A year ago, near enough to the day, Belfast Writers’ Group started up again after too long apart. When we got the gang back together, one of the first things we did was work on a crazy series of prompts that, first time around, had me writing about a dead body in a chocolate scullery. Because we’re wildly obscure like that.
Purely by a coincident of timing, we tried the same writing exercise again last week. This time I was to write about rotting turnips in an interview room made of platinum. Below is the madness I came up with.
Being the most expensive palace in the world that no one’s ever heard of, Killasia had its own version of everything – its own swimming pool and helipad, naturally, but also it’s own prison system and jail.
The only thing it didn’t have, until now, was anyone actually trying to break in – it’s difficult to have people after your goods if they’re secret, after all.
Even so, it was fortuitous that the eventuality of a criminal had been thought of and prepared for, because when Mickey Keystone Lennon happened upon the place and decided to try his hand at breaking and entering, the guards had somewhere to put him.
His eyes were wide as he looked around the interview room with its shiny, cold-to-the-touch walls. He wasn’t entirely sure but, if pressed, he would guess they were made out of solid white gold or platinum.
There were no windows in the room – not even one of those fancy two-way walls of glass that allowed people to look in on interviews – just some air vents stopping the space from being completely closed in.
Even the door had a seal around it.
Mickey was too surprised by the placement of his predicament to be worried; at least, at first. After what felt like an age but was probably an hour or two, he began to sweat.
He’d expected to be released soon after his capture, as soon as they figured out he hadn’t got very far into his crime and hadn’t actually managed to nab anything. The place was so big, after all. A palace the size of a country must be subscribed to the Geneva Convention or UN human rights laws or something, right?

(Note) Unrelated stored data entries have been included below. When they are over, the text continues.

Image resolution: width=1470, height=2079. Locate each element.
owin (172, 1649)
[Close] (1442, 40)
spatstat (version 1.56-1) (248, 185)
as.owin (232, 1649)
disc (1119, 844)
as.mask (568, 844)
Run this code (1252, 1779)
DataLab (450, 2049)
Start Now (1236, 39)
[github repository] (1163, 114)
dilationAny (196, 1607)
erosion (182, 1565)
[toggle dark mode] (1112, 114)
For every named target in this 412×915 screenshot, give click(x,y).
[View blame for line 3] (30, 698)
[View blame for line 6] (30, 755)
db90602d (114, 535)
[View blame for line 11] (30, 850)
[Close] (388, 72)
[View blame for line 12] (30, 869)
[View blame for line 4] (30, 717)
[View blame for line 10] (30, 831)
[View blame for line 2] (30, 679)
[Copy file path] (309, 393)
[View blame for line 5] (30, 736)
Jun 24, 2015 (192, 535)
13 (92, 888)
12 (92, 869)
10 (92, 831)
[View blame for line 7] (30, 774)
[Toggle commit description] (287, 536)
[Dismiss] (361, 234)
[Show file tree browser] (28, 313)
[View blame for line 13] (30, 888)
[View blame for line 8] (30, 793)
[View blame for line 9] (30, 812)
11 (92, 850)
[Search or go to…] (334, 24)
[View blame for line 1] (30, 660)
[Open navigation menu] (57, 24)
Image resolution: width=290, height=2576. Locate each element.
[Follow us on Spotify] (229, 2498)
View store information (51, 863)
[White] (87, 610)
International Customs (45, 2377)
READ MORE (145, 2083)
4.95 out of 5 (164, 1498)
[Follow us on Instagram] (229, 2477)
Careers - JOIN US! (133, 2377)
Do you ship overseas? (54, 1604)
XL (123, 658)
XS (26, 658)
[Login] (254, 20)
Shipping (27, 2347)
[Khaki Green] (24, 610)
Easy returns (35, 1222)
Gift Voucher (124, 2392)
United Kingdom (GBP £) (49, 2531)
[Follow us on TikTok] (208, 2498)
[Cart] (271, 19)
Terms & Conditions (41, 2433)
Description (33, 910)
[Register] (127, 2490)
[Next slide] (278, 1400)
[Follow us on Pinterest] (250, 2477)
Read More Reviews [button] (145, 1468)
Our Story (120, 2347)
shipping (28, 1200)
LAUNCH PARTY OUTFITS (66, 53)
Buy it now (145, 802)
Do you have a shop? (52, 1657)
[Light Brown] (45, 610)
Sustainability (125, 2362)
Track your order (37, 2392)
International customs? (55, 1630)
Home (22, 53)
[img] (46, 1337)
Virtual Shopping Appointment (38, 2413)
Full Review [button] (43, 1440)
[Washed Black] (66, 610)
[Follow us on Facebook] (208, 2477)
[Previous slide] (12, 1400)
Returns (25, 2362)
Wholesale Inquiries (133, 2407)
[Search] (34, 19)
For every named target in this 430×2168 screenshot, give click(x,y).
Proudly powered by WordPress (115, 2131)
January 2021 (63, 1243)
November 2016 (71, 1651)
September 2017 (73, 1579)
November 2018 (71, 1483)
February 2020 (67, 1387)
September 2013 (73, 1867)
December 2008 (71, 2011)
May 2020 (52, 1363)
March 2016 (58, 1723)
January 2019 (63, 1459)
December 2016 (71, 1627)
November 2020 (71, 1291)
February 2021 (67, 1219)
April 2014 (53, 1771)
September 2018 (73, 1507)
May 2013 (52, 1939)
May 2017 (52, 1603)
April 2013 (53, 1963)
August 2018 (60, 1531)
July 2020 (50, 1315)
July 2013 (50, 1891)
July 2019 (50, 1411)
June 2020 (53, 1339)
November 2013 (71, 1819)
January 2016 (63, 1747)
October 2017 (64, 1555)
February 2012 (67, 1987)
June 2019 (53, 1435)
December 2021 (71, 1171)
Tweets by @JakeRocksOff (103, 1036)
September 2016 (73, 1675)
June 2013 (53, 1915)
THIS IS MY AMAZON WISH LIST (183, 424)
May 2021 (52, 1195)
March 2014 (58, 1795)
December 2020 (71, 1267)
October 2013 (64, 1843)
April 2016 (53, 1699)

By hour four, he was no longer feeling so hopeful. Not only was he not offered a representative, still no one had actually come to question him. That was bad for two reasons: his increasingly urgent need for the toilet, and the turnips he’d hidden in his socks that had been in contact with the heat of his skin so long, the started to rot.
Mickey cursed his decision to raid his neighbour’s allotment, and his stupid urge to follow the hidden path he’d found under a trapdoor he’d found there. Just look where it had landed him – eternally tapped in a platinum-coated interview room with nothing to occupy him but rotten turnips.
Not exactly your usual Thursday.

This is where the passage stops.